### Material for this task
^^^^
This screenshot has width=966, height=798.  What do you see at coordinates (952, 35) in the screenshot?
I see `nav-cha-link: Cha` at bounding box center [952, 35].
^^^^
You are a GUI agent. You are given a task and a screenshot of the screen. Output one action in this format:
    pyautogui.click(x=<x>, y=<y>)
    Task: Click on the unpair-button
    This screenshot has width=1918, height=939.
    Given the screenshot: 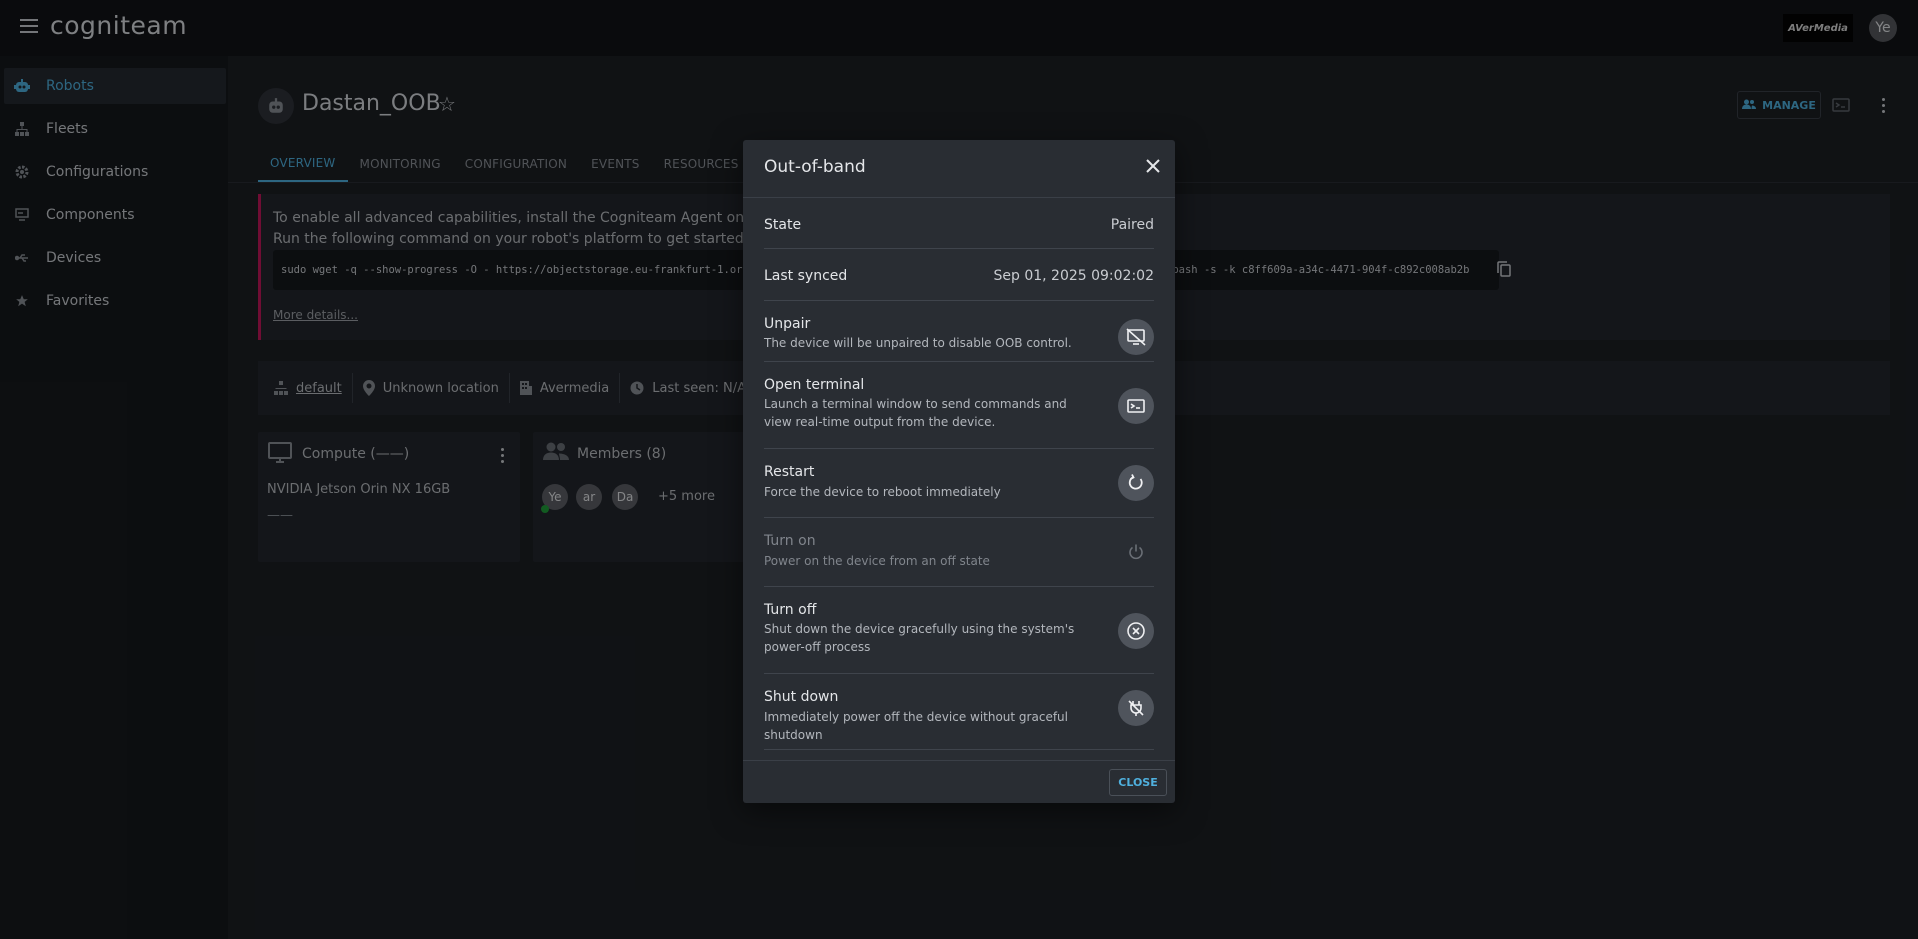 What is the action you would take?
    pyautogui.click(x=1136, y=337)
^^^^
### Activity
Pull out every line of the records that contains the string "height", treating uppercase and lowercase as different.

### Completed task
This screenshot has width=966, height=798.  What do you see at coordinates (952, 35) in the screenshot?
    This screenshot has width=1918, height=939.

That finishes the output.